Bent over laptops on the 29th-floor of an office building in midtown Manhattan, they spent three hours coming closer to their relatives’ last moments on that morning of terror in 2001.

Most of all, they were trying to hear or read anything that might give them clues to exactly where and how their loved ones met their end.

“I heard ‘Mayday, Mayday, Mayday.’ But there was no response,” said Antonia Fontana, who lost her son, Lt. David Fontana of Squad 1 in Brooklyn. His remains were delivered to the family “in bits and pieces. We got the ninth piece of David back in January of this year.”

Fontana said the transcripts and tapes showed that firefighters never received the radio messages ordering them to get out. Batteries in some radios died; others never worked.

“I knew this, but today I heard it,” she said, her lips quivering. “This is the truth.”

Dispatches of frantic emergency calls, recorded on nearly two dozen CDs, were played as everyone took notes, comparing and discussing details. Two fire officers who survived the attack helped the group understand department jargon in the released materials.

“I never heard any of this before – the chaos,” said retired Lt. Jerry Reilly, who escaped the trade center’s north tower. His eyes teared up as he explained that “the radio communication was terrible. But I knew before 9-11 – that these new radios were terrible in the field. And we got no training for them.”

Sally Regenhard, mother of 28-year-old Christian Regenhard, charged that a breakdown of communications among firefighters led to her son’s death and that the response to the attack “has been sanitized by the city of New York in an effort to put all this under the rug.”

She and her husband, retired police Sgt. Al Regenhard, learned a sliver of information about their son’s last minutes during the three-hour session. He had been filling in that day for a firefighter in Engine 279 of Red Hook, Brooklyn, which was told to head toward the south tower; she even learned the name of his commander.

“It’s very emotional. It’s very difficult,” she said. “But it’s no harder than knowing every day that my son is gone.”

Al Fuentes, a retired fire captain, said communications were so bad before he was pulled out of the rubble that some firefighters resorted to hand signals to connect with survivors trapped in the Marriott Hotel, damaged by falling debris.
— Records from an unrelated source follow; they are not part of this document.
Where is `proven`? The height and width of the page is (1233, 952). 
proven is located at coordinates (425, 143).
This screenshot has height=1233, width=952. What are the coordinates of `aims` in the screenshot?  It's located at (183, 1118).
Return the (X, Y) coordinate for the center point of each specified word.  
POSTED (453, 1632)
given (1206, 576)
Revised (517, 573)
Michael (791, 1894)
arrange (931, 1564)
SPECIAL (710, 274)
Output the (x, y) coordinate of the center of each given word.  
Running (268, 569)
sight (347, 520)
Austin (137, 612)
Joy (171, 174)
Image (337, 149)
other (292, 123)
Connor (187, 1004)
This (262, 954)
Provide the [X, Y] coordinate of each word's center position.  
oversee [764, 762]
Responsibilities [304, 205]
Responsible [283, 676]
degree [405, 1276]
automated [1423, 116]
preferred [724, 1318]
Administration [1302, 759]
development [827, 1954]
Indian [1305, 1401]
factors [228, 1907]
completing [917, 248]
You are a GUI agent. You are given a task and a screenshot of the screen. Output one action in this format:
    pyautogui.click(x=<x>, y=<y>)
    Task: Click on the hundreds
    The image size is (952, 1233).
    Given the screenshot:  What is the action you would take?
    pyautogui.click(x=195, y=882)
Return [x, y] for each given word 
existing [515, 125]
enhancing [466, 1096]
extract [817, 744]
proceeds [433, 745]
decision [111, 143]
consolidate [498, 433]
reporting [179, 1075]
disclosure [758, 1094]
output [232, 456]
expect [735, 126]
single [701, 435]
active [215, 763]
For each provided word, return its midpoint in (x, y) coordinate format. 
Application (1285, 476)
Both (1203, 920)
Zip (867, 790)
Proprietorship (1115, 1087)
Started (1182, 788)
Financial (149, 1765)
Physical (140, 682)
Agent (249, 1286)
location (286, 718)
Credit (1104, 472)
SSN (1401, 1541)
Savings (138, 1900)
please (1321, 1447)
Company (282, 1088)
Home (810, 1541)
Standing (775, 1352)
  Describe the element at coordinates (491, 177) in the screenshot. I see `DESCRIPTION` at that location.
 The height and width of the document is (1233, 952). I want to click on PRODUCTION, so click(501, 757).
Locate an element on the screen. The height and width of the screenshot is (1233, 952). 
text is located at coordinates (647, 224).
The department made public the hours of radio transmissions and transcripts of more than 500 firefighters’ oral histories after The New York Times successfully sued for the records. The rush to the trade center saved an unknown number of civilians, but cost 343 firefighters their lives.

A group of victims’ families who have become advocates for reforming building codes and emergency response had eagerly awaited the release of the records in hopes they would challenge the notion that many firefighters in the north tower heard, but chose to ignore, an evacuation order issued after the south tower collapsed.

Rosemary Cain, of Massapequa, whose lost her son, George Cain, of Ladder 7 in Manhattan, said: “It’s a disgrace that the families have had to fight for every single little bit of information that they have gotten.”